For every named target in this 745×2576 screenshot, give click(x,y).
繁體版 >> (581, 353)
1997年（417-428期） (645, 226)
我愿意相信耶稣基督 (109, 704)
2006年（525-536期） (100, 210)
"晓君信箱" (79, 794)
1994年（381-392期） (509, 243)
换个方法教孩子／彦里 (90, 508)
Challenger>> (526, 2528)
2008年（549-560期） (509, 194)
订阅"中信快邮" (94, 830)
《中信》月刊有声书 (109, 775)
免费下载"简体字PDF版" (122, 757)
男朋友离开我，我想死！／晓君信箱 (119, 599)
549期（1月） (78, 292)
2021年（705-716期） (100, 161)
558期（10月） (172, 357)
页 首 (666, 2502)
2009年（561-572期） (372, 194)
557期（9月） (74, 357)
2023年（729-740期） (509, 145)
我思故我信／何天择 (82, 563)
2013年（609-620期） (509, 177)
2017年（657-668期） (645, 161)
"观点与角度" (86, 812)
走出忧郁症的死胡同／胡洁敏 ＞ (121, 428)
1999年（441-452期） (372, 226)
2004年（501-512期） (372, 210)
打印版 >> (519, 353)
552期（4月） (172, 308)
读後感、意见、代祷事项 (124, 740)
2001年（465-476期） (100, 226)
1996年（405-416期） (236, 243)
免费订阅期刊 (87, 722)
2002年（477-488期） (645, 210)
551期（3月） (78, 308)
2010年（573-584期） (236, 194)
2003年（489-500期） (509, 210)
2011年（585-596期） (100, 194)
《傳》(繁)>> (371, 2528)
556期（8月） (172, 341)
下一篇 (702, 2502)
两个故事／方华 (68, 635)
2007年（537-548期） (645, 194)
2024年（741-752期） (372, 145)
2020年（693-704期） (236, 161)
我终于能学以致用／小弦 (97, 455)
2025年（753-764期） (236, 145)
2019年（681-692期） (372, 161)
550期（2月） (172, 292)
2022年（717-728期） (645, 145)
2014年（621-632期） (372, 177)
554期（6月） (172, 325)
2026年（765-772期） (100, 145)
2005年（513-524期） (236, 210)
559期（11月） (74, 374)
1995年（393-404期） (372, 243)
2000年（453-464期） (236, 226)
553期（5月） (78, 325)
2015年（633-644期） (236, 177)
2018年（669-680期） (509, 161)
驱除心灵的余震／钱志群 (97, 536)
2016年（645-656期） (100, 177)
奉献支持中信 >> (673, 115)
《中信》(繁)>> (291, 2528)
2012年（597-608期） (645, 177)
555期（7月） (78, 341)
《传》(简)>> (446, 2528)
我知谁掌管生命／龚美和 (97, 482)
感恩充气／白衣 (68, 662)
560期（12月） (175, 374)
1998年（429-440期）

▶ [WORK ITEM]: Copy out the whole listing exactly as given.

▶ [EXERCISE RESPONSE]:
For every named target in this 745×2576 screenshot, give click(x,y).
繁體版 >> (581, 353)
1997年（417-428期） (645, 226)
我愿意相信耶稣基督 (109, 704)
2006年（525-536期） (100, 210)
"晓君信箱" (79, 794)
1994年（381-392期） (509, 243)
换个方法教孩子／彦里 (90, 508)
Challenger>> (526, 2528)
2008年（549-560期） (509, 194)
订阅"中信快邮" (94, 830)
《中信》月刊有声书 (109, 775)
免费下载"简体字PDF版" (122, 757)
男朋友离开我，我想死！／晓君信箱 (119, 599)
549期（1月） (78, 292)
2021年（705-716期） (100, 161)
558期（10月） (172, 357)
页 首 (666, 2502)
2009年（561-572期） (372, 194)
557期（9月） (74, 357)
2023年（729-740期） (509, 145)
我思故我信／何天择 (82, 563)
2013年（609-620期） (509, 177)
2017年（657-668期） (645, 161)
"观点与角度" (86, 812)
走出忧郁症的死胡同／胡洁敏 ＞ (121, 428)
1999年（441-452期） (372, 226)
2004年（501-512期） (372, 210)
打印版 >> (519, 353)
552期（4月） (172, 308)
读後感、意见、代祷事项 (124, 740)
2001年（465-476期） (100, 226)
1996年（405-416期） (236, 243)
免费订阅期刊 (87, 722)
2002年（477-488期） (645, 210)
551期（3月） (78, 308)
2010年（573-584期） (236, 194)
2003年（489-500期） (509, 210)
2011年（585-596期） (100, 194)
《傳》(繁)>> (371, 2528)
556期（8月） (172, 341)
下一篇 (702, 2502)
两个故事／方华 (68, 635)
2007年（537-548期） (645, 194)
2024年（741-752期） (372, 145)
2020年（693-704期） (236, 161)
我终于能学以致用／小弦 (97, 455)
2025年（753-764期） (236, 145)
2019年（681-692期） (372, 161)
550期（2月） (172, 292)
2022年（717-728期） (645, 145)
2014年（621-632期） (372, 177)
554期（6月） (172, 325)
2026年（765-772期） (100, 145)
2005年（513-524期） (236, 210)
559期（11月） (74, 374)
1995年（393-404期） (372, 243)
2000年（453-464期） (236, 226)
553期（5月） (78, 325)
2015年（633-644期） (236, 177)
2018年（669-680期） (509, 161)
驱除心灵的余震／钱志群 (97, 536)
2016年（645-656期） (100, 177)
奉献支持中信 >> (673, 115)
《中信》(繁)>> (291, 2528)
2012年（597-608期） (645, 177)
555期（7月） (78, 341)
《传》(简)>> (446, 2528)
我知谁掌管生命／龚美和 (97, 482)
感恩充气／白衣 (68, 662)
560期（12月） (175, 374)
1998年（429-440期）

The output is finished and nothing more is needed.